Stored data
=== Begin Enclosure ===
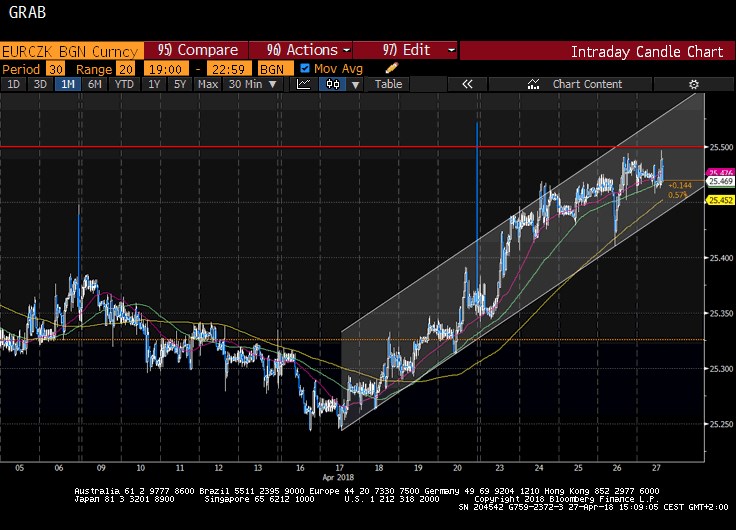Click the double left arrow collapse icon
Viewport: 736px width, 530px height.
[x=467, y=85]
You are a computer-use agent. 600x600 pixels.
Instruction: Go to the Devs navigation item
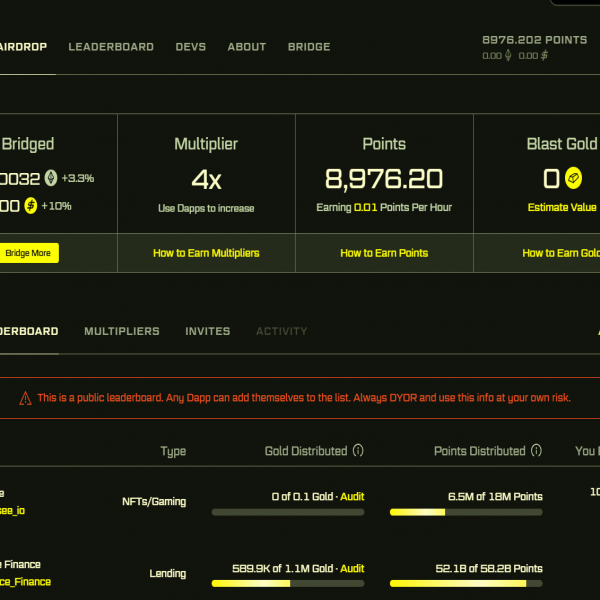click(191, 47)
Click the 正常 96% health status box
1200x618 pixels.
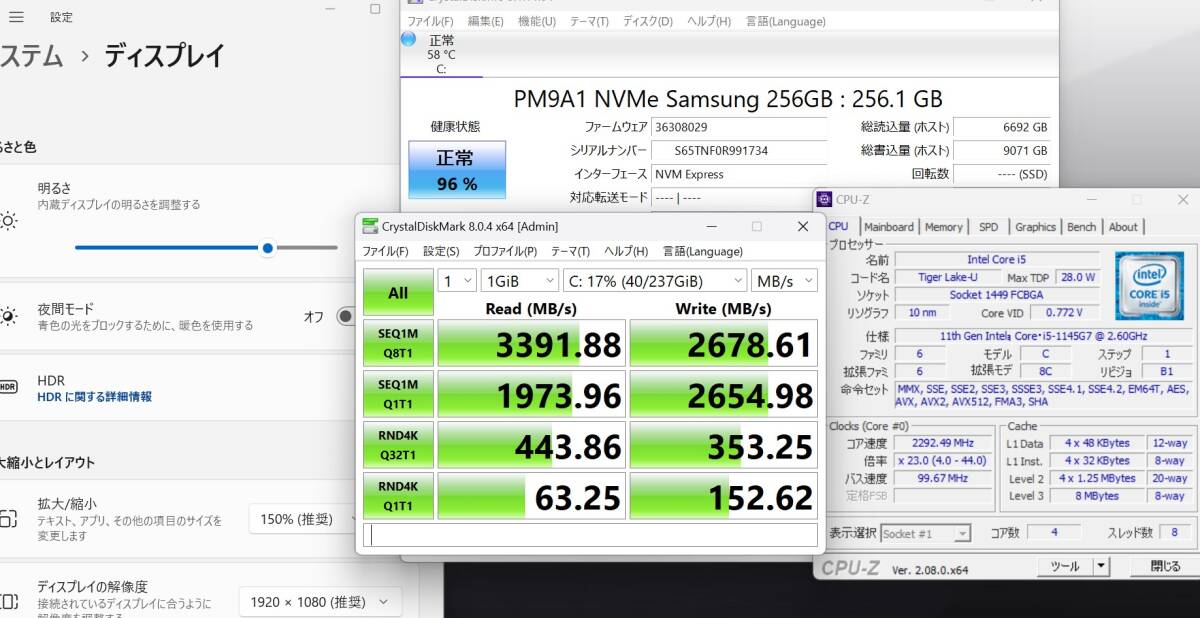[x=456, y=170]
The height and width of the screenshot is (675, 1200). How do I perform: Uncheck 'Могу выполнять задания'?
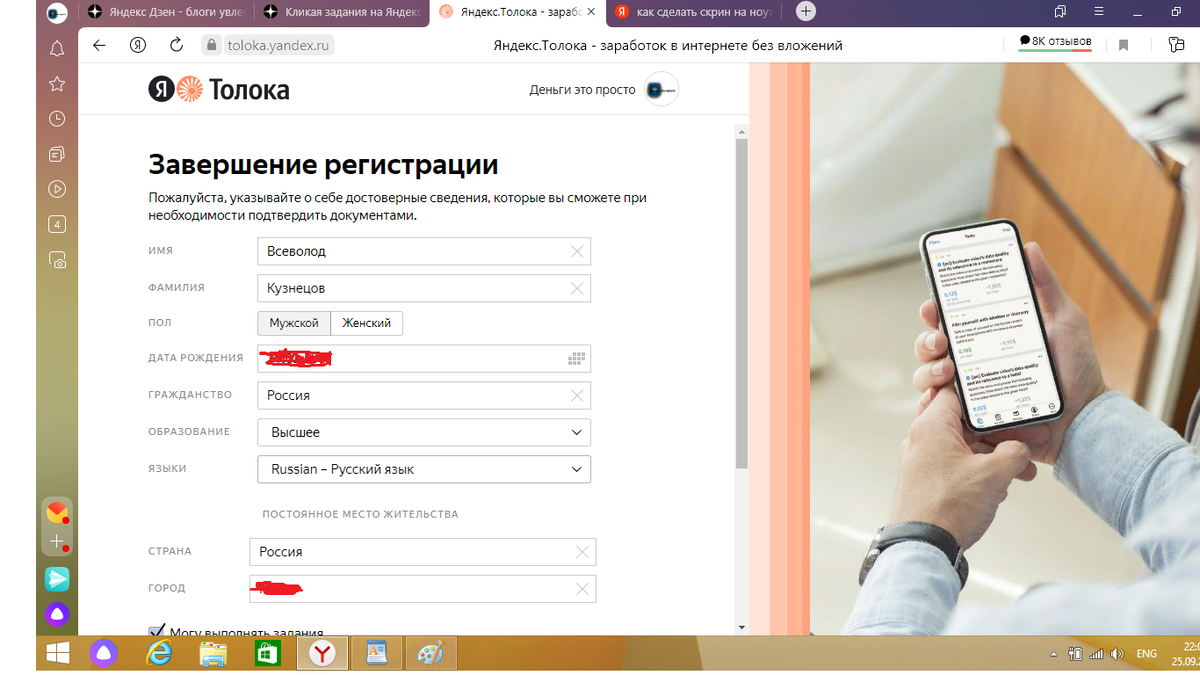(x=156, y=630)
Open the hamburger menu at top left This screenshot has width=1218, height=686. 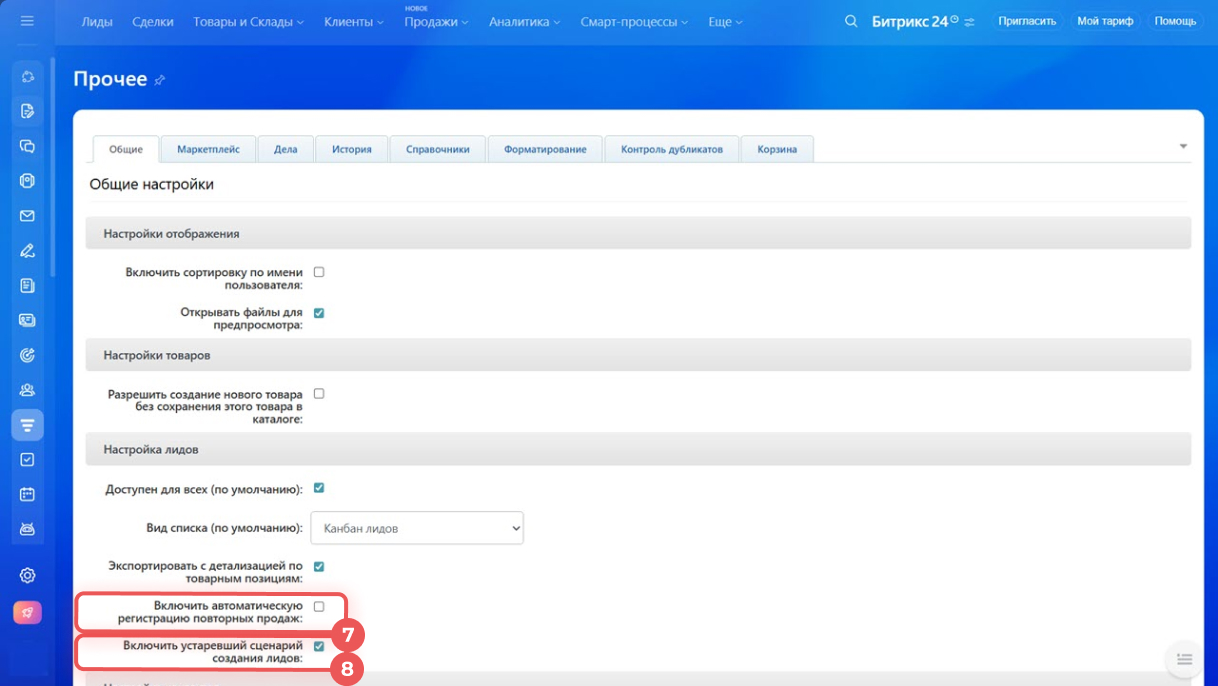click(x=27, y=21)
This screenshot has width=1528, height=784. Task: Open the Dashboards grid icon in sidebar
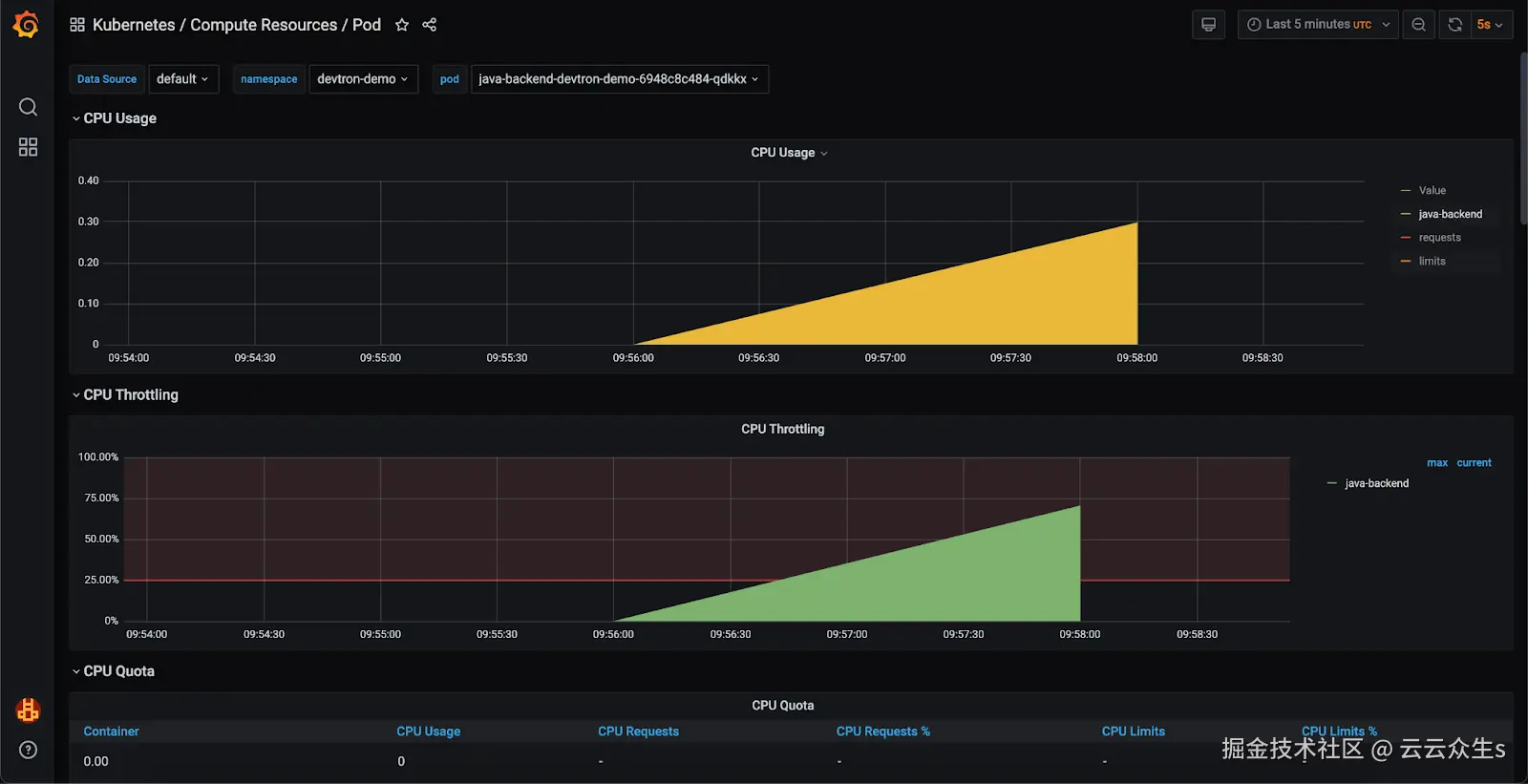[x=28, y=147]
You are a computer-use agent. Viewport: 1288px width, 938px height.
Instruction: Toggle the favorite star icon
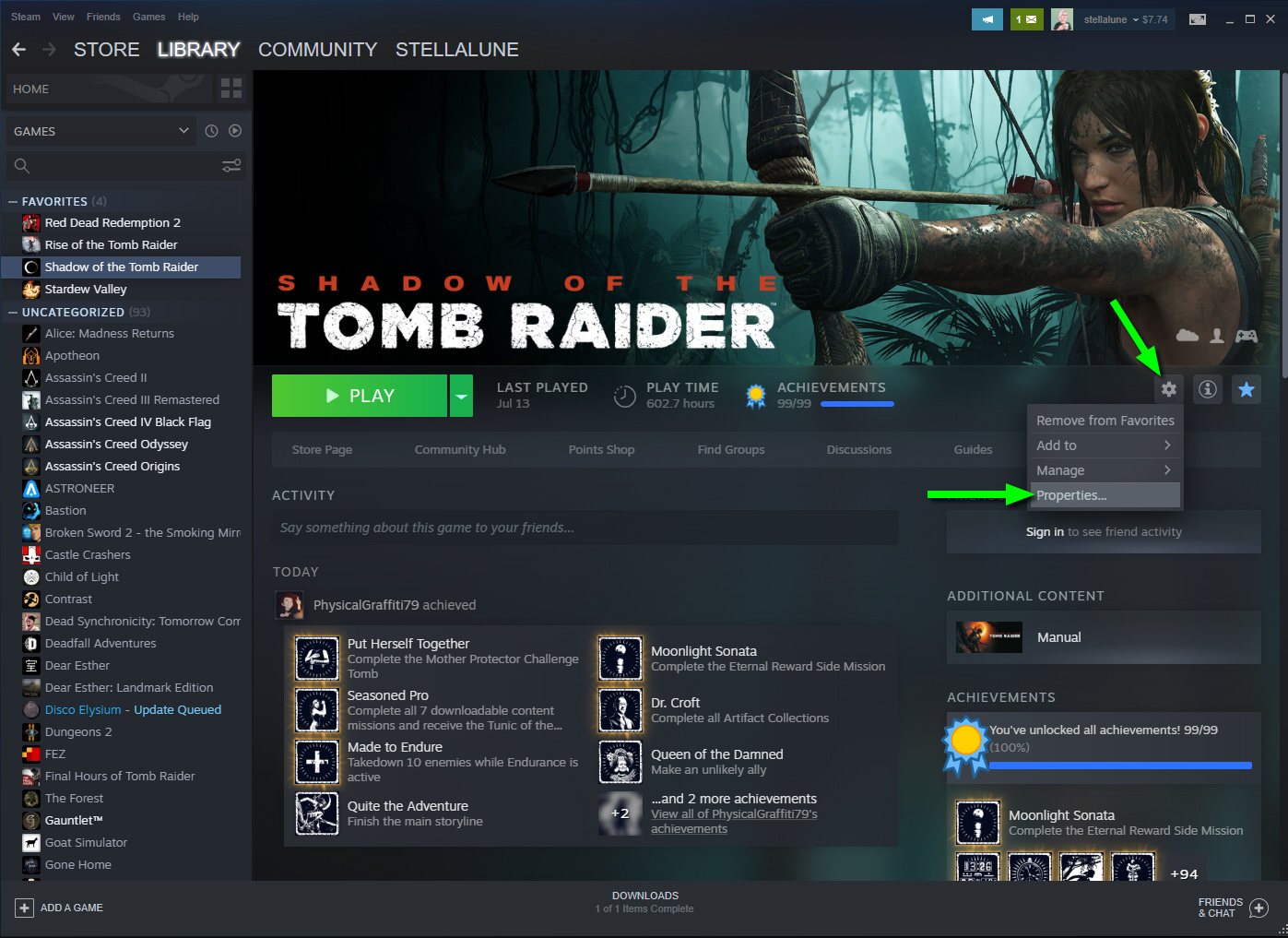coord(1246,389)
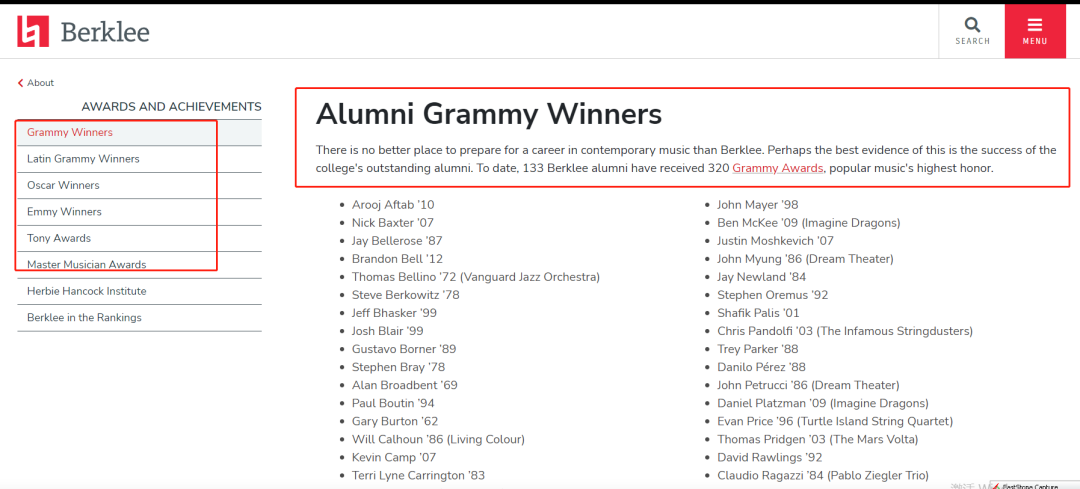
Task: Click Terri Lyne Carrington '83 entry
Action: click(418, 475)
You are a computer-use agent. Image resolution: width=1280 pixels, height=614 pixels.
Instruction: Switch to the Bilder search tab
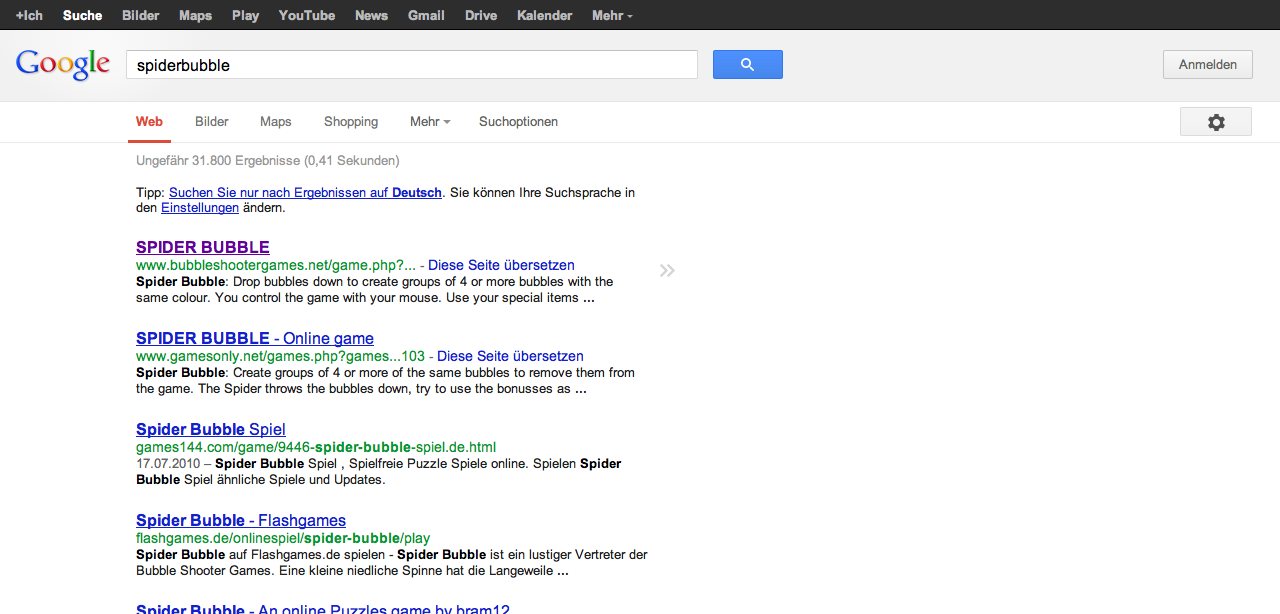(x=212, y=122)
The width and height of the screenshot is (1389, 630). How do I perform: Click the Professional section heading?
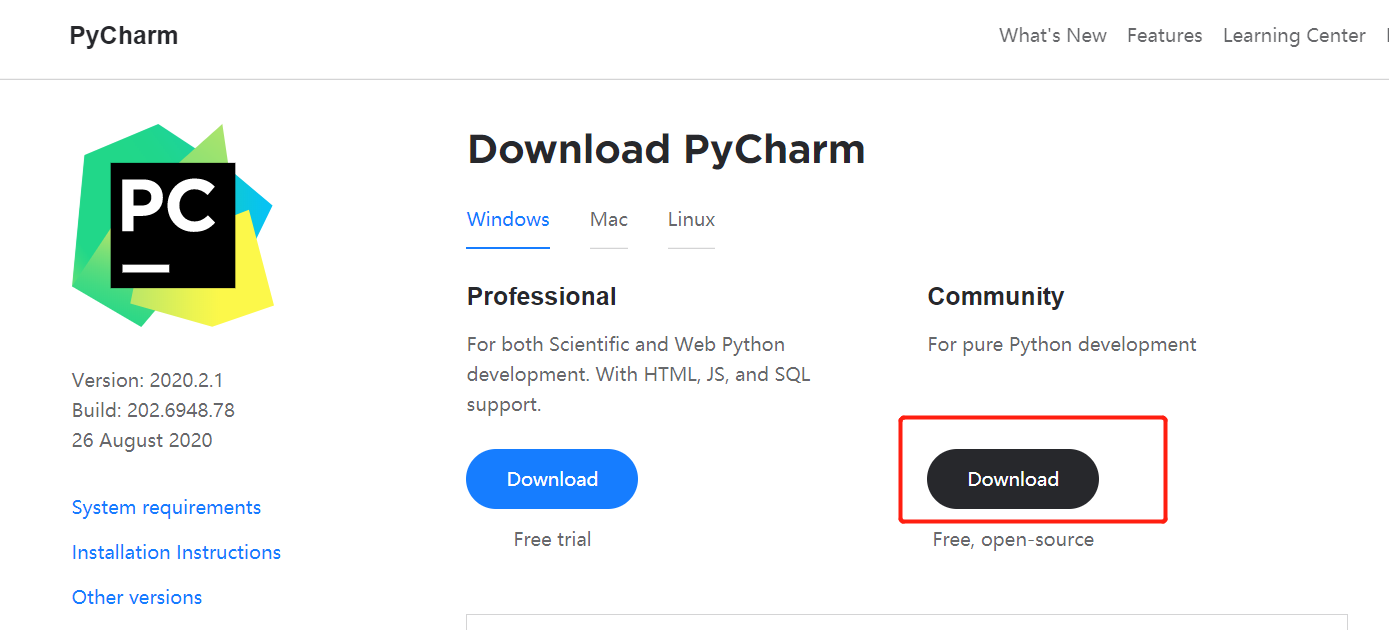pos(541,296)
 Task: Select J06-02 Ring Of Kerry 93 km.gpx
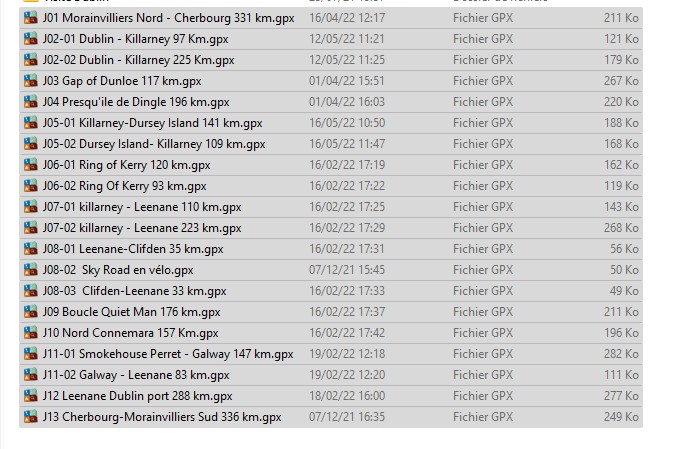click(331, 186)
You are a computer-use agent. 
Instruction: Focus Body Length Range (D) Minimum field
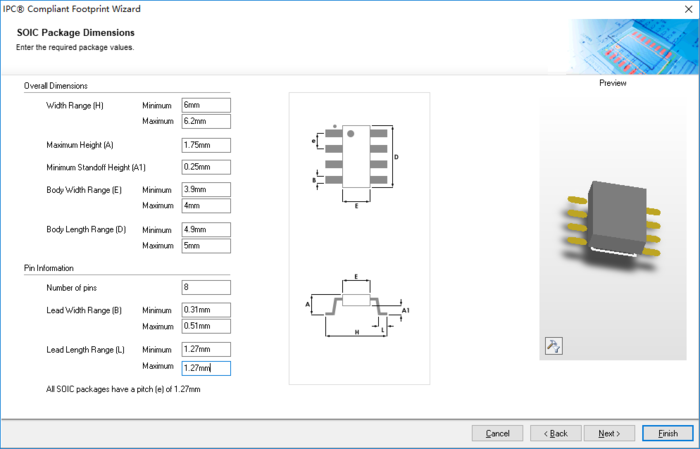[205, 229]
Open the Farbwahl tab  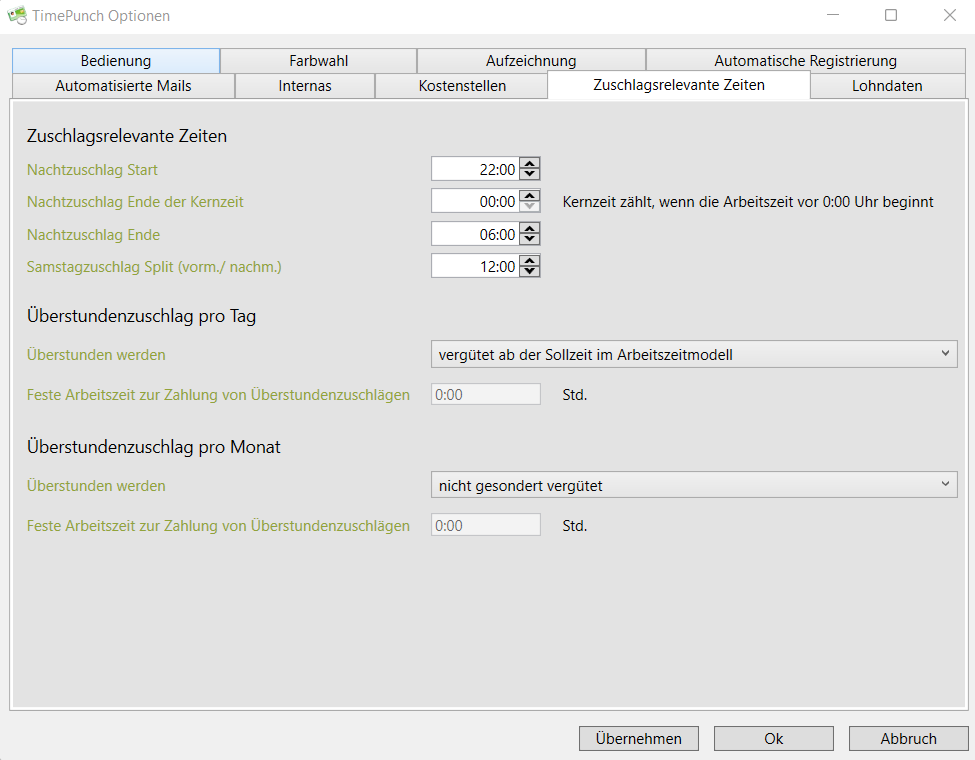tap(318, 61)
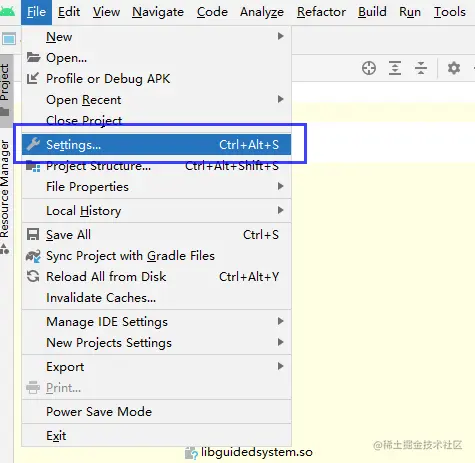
=== End Enclosure ===
Search the data above for the word "agent" and show every line that has it.

You are a computer-use agent. 600x600 pixels.
You are a computer-use agent. Viewport: 1288px width, 938px height.
You are a computer-use agent. Image resolution: width=1280 pixels, height=614 pixels.
You are a computer-use agent. 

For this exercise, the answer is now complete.